= Work instructions =
Even where a line looks wrong, copy it exactly and include every entry.

= Input records =

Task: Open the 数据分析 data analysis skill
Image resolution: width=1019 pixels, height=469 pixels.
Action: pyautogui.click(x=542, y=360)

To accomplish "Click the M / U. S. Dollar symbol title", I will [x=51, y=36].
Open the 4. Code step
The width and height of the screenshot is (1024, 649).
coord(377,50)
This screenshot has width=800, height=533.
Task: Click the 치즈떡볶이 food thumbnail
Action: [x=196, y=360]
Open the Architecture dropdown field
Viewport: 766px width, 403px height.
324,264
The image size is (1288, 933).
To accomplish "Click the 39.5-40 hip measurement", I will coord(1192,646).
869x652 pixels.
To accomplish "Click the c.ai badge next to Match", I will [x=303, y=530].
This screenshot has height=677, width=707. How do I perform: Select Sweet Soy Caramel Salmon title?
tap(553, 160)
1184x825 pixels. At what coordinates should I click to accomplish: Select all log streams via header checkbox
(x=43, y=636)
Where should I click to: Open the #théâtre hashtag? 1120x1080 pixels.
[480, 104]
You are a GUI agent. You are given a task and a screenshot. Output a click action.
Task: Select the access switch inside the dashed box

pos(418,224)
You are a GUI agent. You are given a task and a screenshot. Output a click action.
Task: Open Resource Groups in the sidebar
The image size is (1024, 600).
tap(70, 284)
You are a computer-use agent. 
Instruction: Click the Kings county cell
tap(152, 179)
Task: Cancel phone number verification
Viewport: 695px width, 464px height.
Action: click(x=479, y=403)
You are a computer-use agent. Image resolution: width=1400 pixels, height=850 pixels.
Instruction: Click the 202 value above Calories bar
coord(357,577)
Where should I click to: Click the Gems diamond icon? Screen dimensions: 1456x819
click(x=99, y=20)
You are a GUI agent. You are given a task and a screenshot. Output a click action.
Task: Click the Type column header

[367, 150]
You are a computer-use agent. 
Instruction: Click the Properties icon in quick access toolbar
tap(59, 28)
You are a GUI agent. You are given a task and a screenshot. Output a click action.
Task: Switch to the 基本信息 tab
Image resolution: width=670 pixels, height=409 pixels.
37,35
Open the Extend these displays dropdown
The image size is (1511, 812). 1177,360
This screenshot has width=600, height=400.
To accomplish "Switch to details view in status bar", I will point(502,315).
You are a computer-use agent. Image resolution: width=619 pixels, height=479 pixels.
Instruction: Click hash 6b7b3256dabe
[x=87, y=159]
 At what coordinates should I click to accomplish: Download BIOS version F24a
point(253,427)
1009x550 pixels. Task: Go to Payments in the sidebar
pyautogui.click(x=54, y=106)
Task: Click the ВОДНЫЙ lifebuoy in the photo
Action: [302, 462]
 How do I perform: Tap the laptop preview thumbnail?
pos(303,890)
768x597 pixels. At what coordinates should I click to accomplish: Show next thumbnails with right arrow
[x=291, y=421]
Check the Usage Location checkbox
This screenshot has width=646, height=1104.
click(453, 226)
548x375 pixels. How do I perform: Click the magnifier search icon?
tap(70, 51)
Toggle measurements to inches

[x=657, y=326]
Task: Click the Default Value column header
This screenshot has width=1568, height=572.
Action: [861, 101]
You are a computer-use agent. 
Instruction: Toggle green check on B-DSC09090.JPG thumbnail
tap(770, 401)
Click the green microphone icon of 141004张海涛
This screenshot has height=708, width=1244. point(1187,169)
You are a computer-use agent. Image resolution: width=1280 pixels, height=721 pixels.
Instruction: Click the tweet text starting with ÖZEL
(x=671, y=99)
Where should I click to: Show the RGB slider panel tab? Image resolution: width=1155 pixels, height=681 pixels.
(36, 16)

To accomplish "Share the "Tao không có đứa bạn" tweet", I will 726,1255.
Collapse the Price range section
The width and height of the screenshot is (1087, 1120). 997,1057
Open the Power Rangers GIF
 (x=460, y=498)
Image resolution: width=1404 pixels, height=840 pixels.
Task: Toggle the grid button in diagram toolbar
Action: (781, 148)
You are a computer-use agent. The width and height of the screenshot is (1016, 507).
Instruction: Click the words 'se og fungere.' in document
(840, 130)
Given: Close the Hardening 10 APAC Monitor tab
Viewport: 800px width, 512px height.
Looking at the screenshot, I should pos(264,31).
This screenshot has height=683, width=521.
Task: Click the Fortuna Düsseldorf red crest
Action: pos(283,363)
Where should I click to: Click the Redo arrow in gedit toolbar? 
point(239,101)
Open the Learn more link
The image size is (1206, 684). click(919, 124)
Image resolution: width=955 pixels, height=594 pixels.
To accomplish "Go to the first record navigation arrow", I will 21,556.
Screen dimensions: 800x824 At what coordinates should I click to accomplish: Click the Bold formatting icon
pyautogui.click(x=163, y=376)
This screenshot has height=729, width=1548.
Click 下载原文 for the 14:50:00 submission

= Finished exercise =
Task: Open the 数据分析 data analysis skill
Image resolution: width=1019 pixels, height=469 pixels.
Action: pyautogui.click(x=542, y=360)

To accomplish "Click the M / U. S. Dollar symbol title", I will [x=51, y=36].
Open the 4. Code step
The width and height of the screenshot is (1024, 649).
coord(377,50)
This screenshot has width=800, height=533.
Task: Click the 치즈떡볶이 food thumbnail
Action: [x=196, y=360]
Open the Architecture dropdown field
Viewport: 766px width, 403px height.
324,264
The image size is (1288, 933).
To accomplish "Click the 39.5-40 hip measurement", I will coord(1192,646).
869x652 pixels.
To accomplish "Click the c.ai badge next to Match", I will [x=303, y=530].
This screenshot has height=677, width=707. How do I perform: Select Sweet Soy Caramel Salmon title?
tap(553, 160)
1184x825 pixels. At what coordinates should I click to accomplish: Select all log streams via header checkbox
(x=43, y=636)
Where should I click to: Open the #théâtre hashtag? 1120x1080 pixels.
[480, 104]
You are a GUI agent. You are given a task and a screenshot. Output a click action.
Task: Select the access switch inside the dashed box

pos(418,224)
You are a GUI agent. You are given a task and a screenshot. Output a click action.
Task: Open Resource Groups in the sidebar
The image size is (1024, 600).
tap(70, 284)
You are a computer-use agent. 
Instruction: Click the Kings county cell
tap(152, 179)
Task: Cancel phone number verification
Viewport: 695px width, 464px height.
Action: click(x=479, y=403)
You are a computer-use agent. Image resolution: width=1400 pixels, height=850 pixels.
Instruction: Click the 202 value above Calories bar
coord(357,577)
Where should I click to: Click the Gems diamond icon? Screen dimensions: 1456x819
click(x=99, y=20)
You are a GUI agent. You are given a task and a screenshot. Output a click action.
Task: Click the Type column header

[367, 150]
You are a computer-use agent. 
Instruction: Click the Properties icon in quick access toolbar
tap(59, 28)
You are a GUI agent. You are given a task and a screenshot. Output a click action.
Task: Switch to the 基本信息 tab
Image resolution: width=670 pixels, height=409 pixels.
37,35
Open the Extend these displays dropdown
The image size is (1511, 812). 1177,360
This screenshot has width=600, height=400.
To accomplish "Switch to details view in status bar", I will point(502,315).
You are a computer-use agent. Image resolution: width=619 pixels, height=479 pixels.
Instruction: Click hash 6b7b3256dabe
[x=87, y=159]
 At what coordinates should I click to accomplish: Download BIOS version F24a
point(253,427)
1009x550 pixels. Task: Go to Payments in the sidebar
pyautogui.click(x=54, y=106)
Task: Click the ВОДНЫЙ lifebuoy in the photo
Action: [302, 462]
 How do I perform: Tap the laptop preview thumbnail?
pos(303,890)
768x597 pixels. At what coordinates should I click to accomplish: Show next thumbnails with right arrow
[x=291, y=421]
Check the Usage Location checkbox
This screenshot has width=646, height=1104.
click(453, 226)
548x375 pixels. How do I perform: Click the magnifier search icon?
tap(70, 51)
Toggle measurements to inches

[x=657, y=326]
Task: Click the Default Value column header
This screenshot has width=1568, height=572.
Action: [861, 101]
You are a computer-use agent. 
Instruction: Toggle green check on B-DSC09090.JPG thumbnail
tap(770, 401)
Click the green microphone icon of 141004张海涛
This screenshot has height=708, width=1244. point(1187,169)
You are a computer-use agent. Image resolution: width=1280 pixels, height=721 pixels.
Instruction: Click the tweet text starting with ÖZEL
(x=671, y=99)
Where should I click to: Show the RGB slider panel tab? Image resolution: width=1155 pixels, height=681 pixels.
(36, 16)

To accomplish "Share the "Tao không có đứa bạn" tweet", I will 726,1255.
Collapse the Price range section
The width and height of the screenshot is (1087, 1120). 997,1057
Open the Power Rangers GIF
 (x=460, y=498)
Image resolution: width=1404 pixels, height=840 pixels.
Task: Toggle the grid button in diagram toolbar
Action: (781, 148)
You are a computer-use agent. The width and height of the screenshot is (1016, 507).
Instruction: Click the words 'se og fungere.' in document
(840, 130)
Given: Close the Hardening 10 APAC Monitor tab
Viewport: 800px width, 512px height.
Looking at the screenshot, I should pos(264,31).
This screenshot has height=683, width=521.
Task: Click the Fortuna Düsseldorf red crest
Action: pos(283,363)
Where should I click to: Click the Redo arrow in gedit toolbar? 
point(239,101)
Open the Learn more link
The image size is (1206, 684). click(919, 124)
Image resolution: width=955 pixels, height=594 pixels.
To accomplish "Go to the first record navigation arrow", I will 21,556.
Screen dimensions: 800x824 At what coordinates should I click to accomplish: Click the Bold formatting icon
pyautogui.click(x=163, y=376)
This screenshot has height=729, width=1548.
Click 下载原文 for the 14:50:00 submission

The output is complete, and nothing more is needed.